_Exercise prompt_
Retype all the records below exactly as they are, with no image carried over.

_Information_
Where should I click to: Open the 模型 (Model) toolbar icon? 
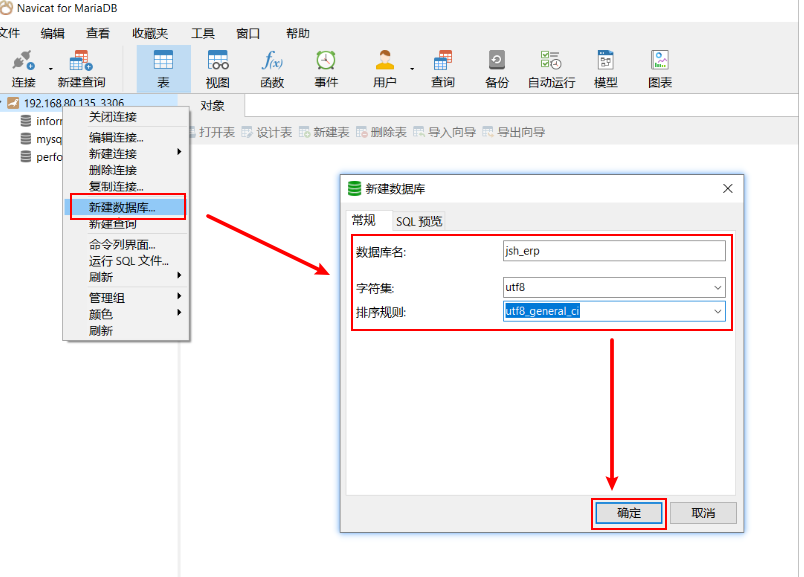605,69
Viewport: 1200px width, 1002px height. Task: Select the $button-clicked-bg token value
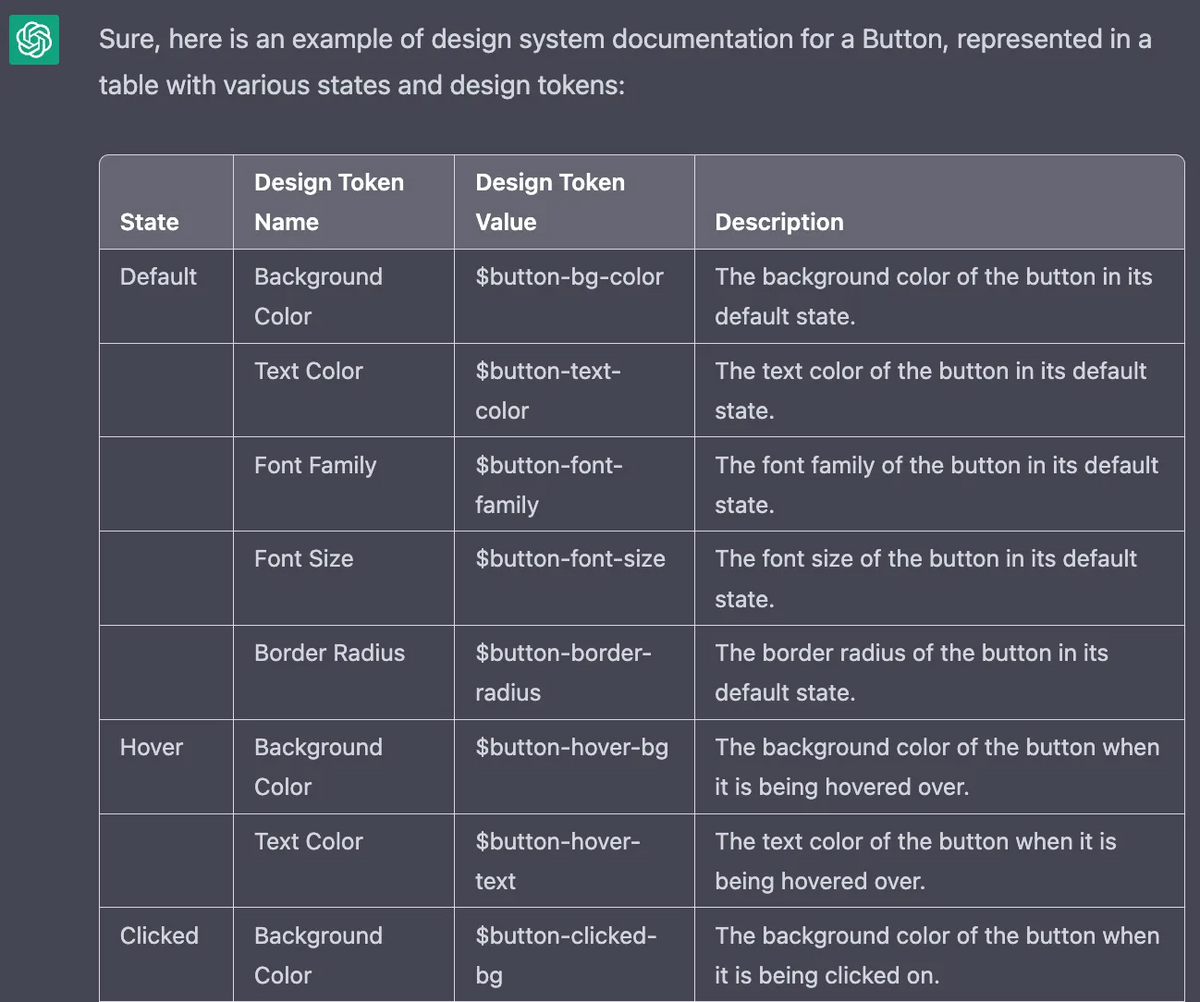coord(566,955)
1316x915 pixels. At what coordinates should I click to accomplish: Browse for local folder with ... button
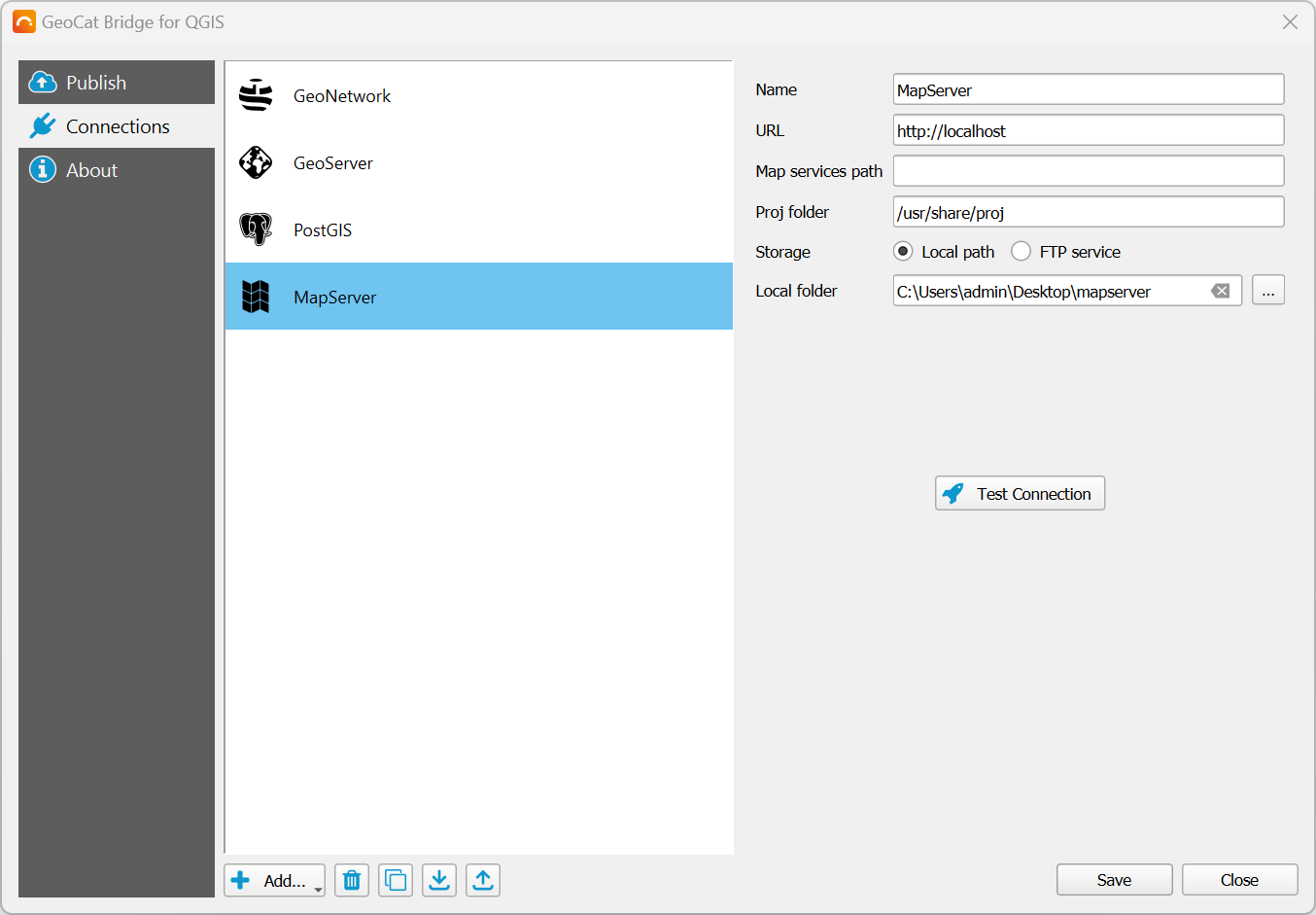1268,291
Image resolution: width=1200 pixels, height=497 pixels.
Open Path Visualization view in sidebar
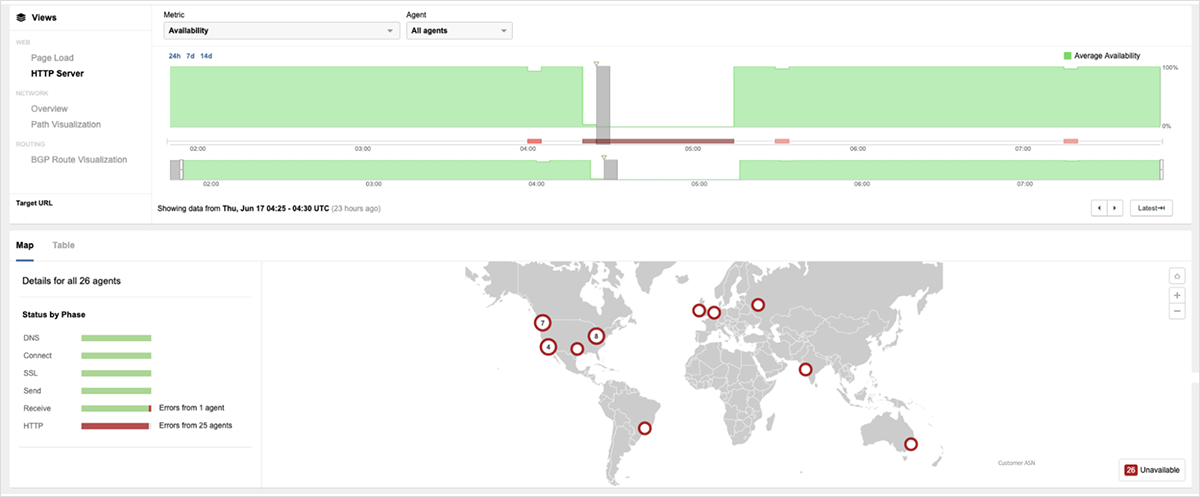coord(66,124)
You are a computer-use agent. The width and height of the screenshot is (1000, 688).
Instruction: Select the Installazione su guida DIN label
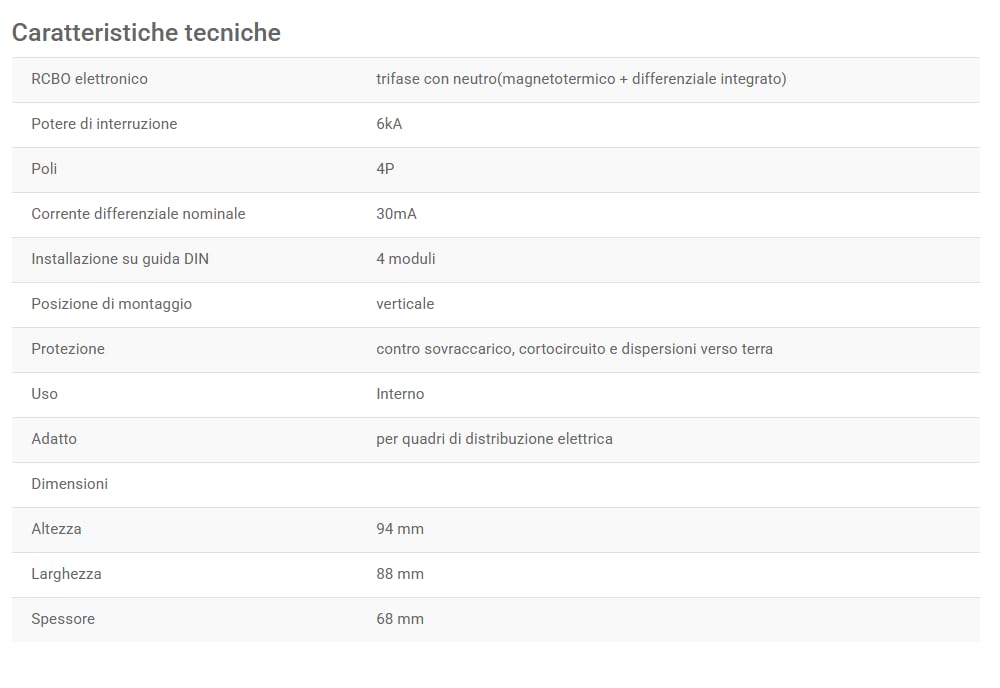point(120,259)
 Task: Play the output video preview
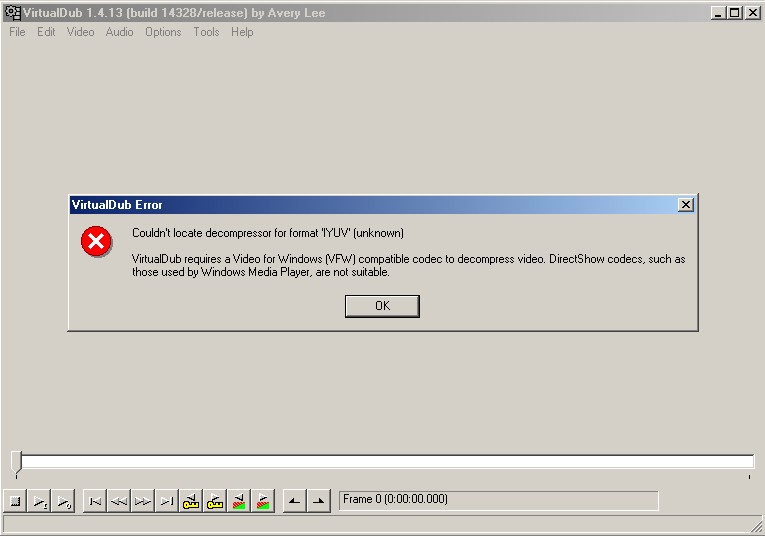63,501
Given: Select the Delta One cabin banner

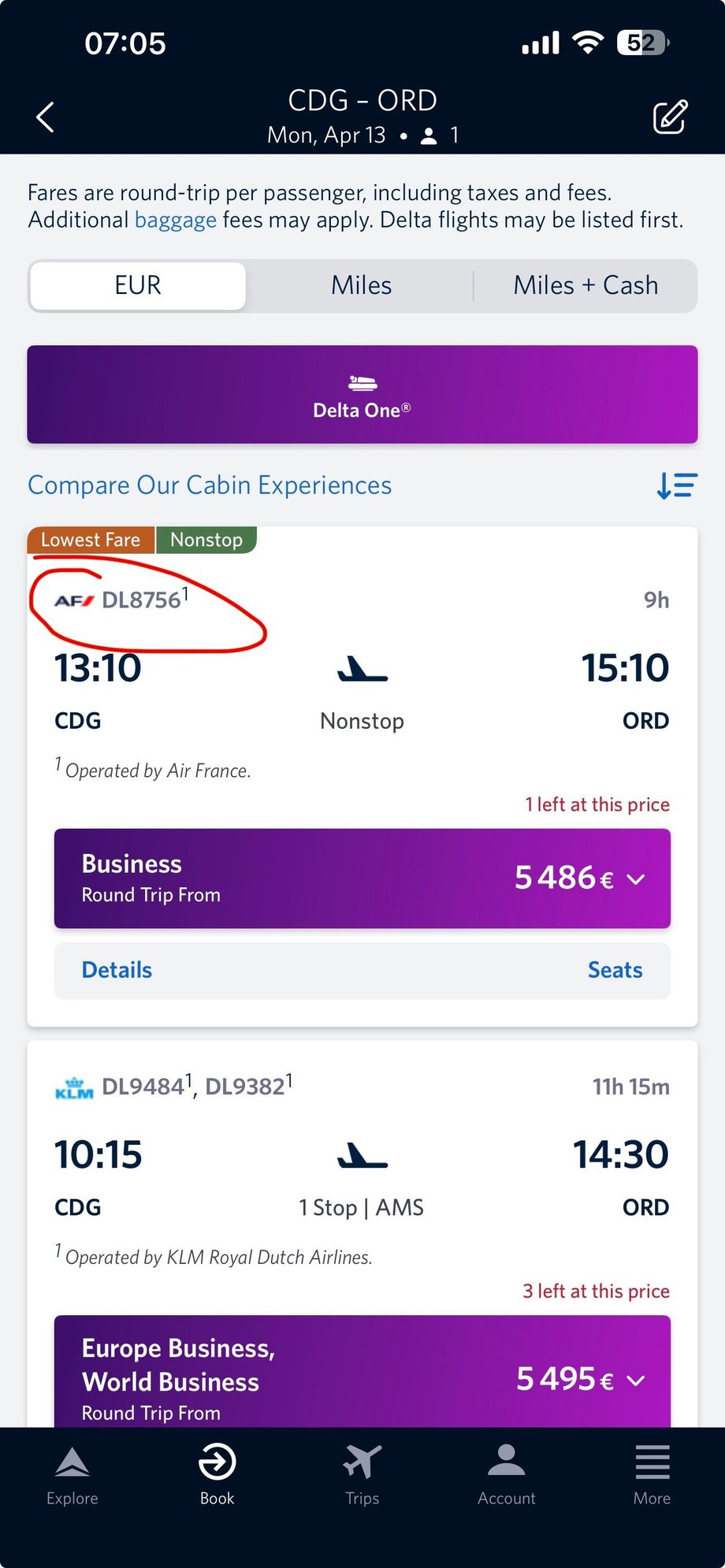Looking at the screenshot, I should pos(362,395).
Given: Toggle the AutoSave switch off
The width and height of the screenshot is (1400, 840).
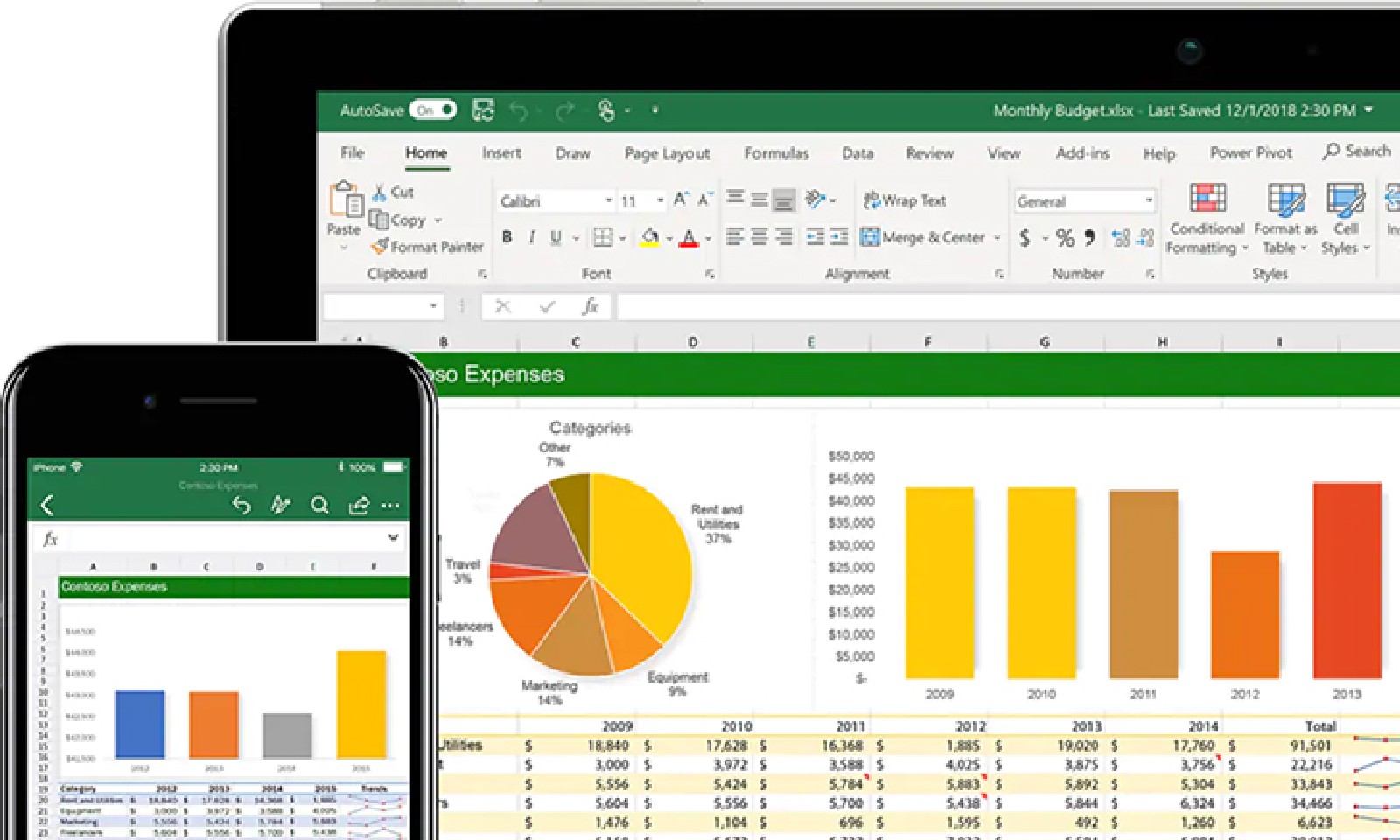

_Answer to the exercise_
Where should I click to: Open the 模型 (Model) toolbar icon? 
605,69
Viewport: 1200px width, 1002px height. Task: Select the $button-clicked-bg token value
coord(566,955)
1316x915 pixels. At what coordinates should I click to accomplish: Browse for local folder with ... button
1268,291
Image resolution: width=1200 pixels, height=497 pixels.
Open Path Visualization view in sidebar
coord(66,124)
You are a computer-use agent. The width and height of the screenshot is (1000, 688).
Instruction: Select the Installazione su guida DIN label
point(120,259)
 Task: Play the output video preview
63,501
Given: Select the Delta One cabin banner

Looking at the screenshot, I should pos(362,395).
Given: Toggle the AutoSave switch off
The width and height of the screenshot is (1400, 840).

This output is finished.